◆ Dataset excerpts ◆

Start

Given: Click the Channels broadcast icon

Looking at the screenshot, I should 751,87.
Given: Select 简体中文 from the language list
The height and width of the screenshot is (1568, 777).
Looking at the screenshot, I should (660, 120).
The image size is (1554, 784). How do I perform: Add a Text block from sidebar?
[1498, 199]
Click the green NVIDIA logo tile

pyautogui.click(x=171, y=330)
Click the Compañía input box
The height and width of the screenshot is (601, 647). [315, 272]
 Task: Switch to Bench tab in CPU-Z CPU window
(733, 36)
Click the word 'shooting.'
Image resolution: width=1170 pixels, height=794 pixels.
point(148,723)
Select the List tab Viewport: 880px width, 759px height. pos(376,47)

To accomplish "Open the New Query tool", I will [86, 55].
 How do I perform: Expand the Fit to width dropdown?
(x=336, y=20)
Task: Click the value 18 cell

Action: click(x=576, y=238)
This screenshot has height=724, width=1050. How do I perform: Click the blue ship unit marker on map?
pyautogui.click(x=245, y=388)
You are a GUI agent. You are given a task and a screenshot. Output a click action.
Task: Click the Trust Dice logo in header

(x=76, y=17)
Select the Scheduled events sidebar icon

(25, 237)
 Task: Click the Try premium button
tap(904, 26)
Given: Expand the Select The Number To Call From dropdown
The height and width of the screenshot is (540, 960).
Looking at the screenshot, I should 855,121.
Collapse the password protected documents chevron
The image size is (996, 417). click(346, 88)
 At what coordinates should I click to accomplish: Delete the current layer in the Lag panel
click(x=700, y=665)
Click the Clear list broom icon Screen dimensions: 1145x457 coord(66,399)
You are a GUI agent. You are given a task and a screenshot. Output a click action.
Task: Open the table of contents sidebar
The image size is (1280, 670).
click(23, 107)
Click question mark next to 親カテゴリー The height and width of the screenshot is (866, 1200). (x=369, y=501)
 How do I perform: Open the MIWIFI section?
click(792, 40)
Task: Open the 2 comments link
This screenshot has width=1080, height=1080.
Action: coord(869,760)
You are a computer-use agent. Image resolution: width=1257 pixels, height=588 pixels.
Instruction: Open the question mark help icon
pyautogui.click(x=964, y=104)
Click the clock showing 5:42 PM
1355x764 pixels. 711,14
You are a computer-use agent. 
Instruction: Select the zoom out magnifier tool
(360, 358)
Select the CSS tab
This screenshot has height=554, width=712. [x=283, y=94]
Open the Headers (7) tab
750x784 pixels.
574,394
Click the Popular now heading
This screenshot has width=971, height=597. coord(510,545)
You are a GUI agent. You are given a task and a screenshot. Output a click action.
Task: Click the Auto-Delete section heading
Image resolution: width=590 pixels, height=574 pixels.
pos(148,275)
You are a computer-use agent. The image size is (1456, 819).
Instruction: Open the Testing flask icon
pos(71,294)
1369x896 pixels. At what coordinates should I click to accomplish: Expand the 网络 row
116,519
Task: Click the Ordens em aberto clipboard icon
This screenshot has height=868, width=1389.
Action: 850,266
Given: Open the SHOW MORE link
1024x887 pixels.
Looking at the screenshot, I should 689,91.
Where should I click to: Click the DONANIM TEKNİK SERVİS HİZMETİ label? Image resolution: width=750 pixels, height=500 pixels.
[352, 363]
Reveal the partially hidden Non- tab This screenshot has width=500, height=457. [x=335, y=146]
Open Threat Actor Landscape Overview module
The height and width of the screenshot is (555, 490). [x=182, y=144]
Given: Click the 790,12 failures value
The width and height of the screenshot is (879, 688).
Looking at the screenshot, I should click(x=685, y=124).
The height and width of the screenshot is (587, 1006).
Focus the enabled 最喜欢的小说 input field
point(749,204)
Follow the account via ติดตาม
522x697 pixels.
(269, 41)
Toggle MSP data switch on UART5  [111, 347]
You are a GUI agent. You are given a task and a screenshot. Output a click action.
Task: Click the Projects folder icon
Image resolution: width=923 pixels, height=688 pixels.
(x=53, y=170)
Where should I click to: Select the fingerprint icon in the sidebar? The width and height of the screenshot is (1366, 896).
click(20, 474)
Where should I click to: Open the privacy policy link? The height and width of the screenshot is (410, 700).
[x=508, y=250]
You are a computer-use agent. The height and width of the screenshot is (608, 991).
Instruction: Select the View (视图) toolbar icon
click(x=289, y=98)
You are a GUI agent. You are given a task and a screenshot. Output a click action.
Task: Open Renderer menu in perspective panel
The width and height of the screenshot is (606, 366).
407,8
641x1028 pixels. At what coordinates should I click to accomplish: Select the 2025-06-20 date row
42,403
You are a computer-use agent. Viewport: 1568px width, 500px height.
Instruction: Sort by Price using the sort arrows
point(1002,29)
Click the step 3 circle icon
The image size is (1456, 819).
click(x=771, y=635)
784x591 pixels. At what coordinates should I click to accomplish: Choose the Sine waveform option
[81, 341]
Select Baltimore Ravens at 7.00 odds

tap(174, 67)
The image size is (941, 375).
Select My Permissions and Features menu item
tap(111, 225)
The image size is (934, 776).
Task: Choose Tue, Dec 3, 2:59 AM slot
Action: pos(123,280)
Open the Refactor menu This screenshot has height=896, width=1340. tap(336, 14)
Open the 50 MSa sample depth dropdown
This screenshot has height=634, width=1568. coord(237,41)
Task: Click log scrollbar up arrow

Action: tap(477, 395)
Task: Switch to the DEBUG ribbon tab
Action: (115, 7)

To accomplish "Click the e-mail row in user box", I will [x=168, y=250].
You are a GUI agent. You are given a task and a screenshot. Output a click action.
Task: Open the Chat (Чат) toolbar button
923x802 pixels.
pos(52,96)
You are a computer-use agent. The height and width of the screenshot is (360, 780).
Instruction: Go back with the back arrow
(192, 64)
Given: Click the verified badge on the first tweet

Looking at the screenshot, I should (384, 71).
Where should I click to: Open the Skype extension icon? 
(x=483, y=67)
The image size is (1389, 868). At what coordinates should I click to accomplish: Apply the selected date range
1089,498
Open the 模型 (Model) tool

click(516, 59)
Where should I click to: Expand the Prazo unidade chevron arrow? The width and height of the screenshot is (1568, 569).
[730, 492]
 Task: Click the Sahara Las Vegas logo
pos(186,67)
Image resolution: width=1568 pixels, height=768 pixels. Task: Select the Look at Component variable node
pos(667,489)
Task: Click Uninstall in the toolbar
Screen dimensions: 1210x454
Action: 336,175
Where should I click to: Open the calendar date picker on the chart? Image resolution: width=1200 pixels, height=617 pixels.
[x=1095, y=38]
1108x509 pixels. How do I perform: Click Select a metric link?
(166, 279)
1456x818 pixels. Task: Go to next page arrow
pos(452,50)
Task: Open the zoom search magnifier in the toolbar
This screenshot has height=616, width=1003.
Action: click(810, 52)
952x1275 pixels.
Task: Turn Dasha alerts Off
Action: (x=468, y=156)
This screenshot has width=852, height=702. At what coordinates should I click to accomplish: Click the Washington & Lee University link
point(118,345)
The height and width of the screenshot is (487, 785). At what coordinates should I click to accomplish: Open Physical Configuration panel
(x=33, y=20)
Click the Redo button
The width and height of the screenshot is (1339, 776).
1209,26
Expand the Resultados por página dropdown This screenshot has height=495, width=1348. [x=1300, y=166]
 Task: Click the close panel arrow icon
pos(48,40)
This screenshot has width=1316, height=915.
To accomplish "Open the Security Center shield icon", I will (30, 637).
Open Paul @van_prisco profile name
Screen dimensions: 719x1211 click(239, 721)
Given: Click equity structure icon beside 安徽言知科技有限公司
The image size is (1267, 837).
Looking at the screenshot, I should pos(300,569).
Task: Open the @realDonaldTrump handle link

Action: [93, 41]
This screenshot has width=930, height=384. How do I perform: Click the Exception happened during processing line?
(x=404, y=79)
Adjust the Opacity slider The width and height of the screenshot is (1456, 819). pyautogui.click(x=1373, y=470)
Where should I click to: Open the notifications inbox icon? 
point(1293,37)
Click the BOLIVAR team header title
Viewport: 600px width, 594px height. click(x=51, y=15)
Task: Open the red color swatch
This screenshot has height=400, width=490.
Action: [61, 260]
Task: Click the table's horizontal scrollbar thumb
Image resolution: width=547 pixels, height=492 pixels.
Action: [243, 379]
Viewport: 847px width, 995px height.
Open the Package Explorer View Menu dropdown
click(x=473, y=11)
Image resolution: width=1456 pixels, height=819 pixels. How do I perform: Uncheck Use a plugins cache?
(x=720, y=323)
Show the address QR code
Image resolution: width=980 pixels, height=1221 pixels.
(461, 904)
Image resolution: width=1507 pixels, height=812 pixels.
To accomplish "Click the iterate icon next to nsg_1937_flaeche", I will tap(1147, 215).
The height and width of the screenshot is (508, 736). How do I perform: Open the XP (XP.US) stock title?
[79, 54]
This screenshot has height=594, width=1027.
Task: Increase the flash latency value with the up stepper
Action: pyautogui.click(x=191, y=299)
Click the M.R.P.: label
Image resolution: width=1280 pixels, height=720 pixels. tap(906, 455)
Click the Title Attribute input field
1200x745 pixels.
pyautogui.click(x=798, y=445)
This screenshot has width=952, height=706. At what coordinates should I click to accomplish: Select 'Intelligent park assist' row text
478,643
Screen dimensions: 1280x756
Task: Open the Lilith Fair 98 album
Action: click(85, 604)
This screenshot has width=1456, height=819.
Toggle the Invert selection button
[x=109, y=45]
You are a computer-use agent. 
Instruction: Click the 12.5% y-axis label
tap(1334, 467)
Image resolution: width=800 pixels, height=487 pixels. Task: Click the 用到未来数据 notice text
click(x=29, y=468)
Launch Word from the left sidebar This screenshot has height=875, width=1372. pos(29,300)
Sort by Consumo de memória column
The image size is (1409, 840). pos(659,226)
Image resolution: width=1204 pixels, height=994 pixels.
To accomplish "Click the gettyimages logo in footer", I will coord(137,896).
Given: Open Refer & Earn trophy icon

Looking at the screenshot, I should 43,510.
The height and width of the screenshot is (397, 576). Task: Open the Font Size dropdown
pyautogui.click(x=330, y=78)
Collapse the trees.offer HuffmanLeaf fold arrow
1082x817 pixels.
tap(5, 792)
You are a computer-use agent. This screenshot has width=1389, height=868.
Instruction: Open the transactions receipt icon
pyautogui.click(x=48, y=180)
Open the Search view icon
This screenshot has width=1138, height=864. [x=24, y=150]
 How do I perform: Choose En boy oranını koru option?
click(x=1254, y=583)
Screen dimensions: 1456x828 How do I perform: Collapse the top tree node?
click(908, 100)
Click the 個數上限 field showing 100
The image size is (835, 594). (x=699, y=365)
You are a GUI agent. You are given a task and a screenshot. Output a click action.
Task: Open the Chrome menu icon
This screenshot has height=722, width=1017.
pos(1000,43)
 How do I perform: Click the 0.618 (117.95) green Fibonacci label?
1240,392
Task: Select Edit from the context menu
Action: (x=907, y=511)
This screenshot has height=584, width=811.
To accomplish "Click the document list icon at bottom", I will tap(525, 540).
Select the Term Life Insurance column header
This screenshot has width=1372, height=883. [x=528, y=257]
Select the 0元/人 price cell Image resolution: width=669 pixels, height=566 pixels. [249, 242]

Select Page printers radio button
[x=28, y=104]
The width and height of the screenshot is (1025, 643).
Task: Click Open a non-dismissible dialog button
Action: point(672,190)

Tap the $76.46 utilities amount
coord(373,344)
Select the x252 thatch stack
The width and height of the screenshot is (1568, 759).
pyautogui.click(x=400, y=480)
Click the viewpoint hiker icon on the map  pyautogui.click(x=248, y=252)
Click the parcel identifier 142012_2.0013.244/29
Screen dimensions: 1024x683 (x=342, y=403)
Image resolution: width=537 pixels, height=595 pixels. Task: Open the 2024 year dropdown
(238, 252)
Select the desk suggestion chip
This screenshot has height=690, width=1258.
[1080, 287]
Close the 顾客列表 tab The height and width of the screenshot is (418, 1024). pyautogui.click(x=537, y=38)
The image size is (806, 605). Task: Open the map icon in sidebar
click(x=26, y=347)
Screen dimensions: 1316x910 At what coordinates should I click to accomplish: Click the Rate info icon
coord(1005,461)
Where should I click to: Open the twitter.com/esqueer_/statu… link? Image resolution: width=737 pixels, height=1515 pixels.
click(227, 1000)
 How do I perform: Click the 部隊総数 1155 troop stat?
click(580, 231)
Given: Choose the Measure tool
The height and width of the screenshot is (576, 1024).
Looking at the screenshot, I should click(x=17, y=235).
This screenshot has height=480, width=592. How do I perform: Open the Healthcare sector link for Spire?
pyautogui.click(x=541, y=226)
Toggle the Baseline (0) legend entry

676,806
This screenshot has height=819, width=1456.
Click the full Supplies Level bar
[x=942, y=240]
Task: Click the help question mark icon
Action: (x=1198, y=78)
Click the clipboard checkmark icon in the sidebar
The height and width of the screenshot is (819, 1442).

End

◆ Exercise description ◆
Lay out the lines as a Markdown table with the columns "Row" and "Line," numbering each row and skipping blank lines. Begin at the line that has "This screenshot has width=1456, height=819.", stop after the line that has "tap(1334, 467)", and include nothing outside that span.

◆ Worked solution ◆
| Row | Line |
|---|---|
| 1 | This screenshot has width=1456, height=819. |
| 2 | Toggle the Invert selection button |
| 3 | [x=109, y=45] |
| 4 | You are a computer-use agent.  |
| 5 | Instruction: Click the 12.5% y-axis label |
| 6 | tap(1334, 467) |